Abstract: PUB538
A Formidable Foe: BK Virus, an Association with Early Cancer Development: A Case Report
Session Information
Category: Transplantation
- 2102 Transplantation: Clinical
Authors
- Azeem, Zeeshan, Medical University of South Carolina, Lancaster, South Carolina, United States
- Anand, Prince Mohan, Medical University of South Carolina, Lancaster, South Carolina, United States
- Carlson, Adrian, Medical University of South Carolina, Lancaster, South Carolina, United States
Introduction
Urothelial cancer of the bladder is the most common malignant neoplasm of the urinary system. Kidney transplant recipients have a significantly higher risk of urothelial malignancy compared to the general population; it typically presents about 8.5 years after transplantation. BK-polyoma virus (BKPyV) is a well-established cause of urothelial malignancy in kidney transplant recipients. We present a rare case of urothelial carcinoma of the urinary bladder diagnosed three months after kidney transplantation.
Case Description
A 71-year-old woman underwent a deceased donor kidney transplant (DDKT) due to end-stage renal disease secondary to diabetes mellitus. The intraoperative cystoscopy for ureteral anastomosis showed no evidence of growth in the urinary bladder. However, one month later, at the time of the ureteral stent removal, a papillomatous growth was noted near the site of ureteral anastomosis. Subsequently, a repeat cystoscopy and excisional biopsy revealed urothelial cancer. Concurrently, elevated levels of plasma BKPyV were noted, which continued to rise despite the reduction in immunosuppression.
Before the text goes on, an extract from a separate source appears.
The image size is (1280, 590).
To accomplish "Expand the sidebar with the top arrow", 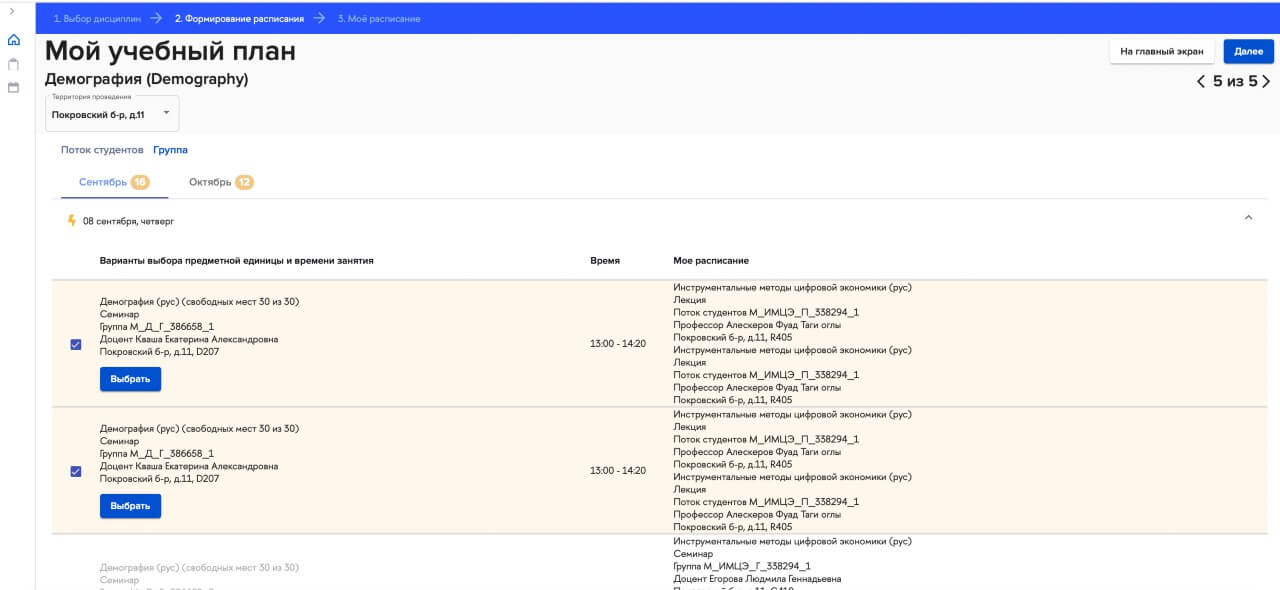I will pyautogui.click(x=12, y=11).
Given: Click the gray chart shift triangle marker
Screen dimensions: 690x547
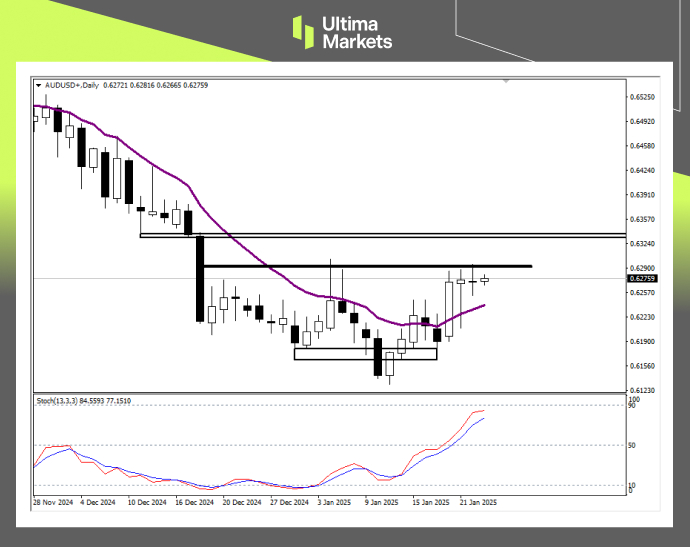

The tumor tissue was positive for SV40 stain, suggesting a possible causal correlation with BKPyV identified in the cancer tissue.
Discussion
Despite the widely known presentation of BKPyV viremia in kidney transplant patients, the presentation of malignancy is typically delayed. This case highlights the need for a high index of suspicion for any bladder lesion in post-transplant patients with elevated levels of BKPyV. Early diagnosis with biopsy and SV 40 immunostaining is crucial for improved patient outcomes.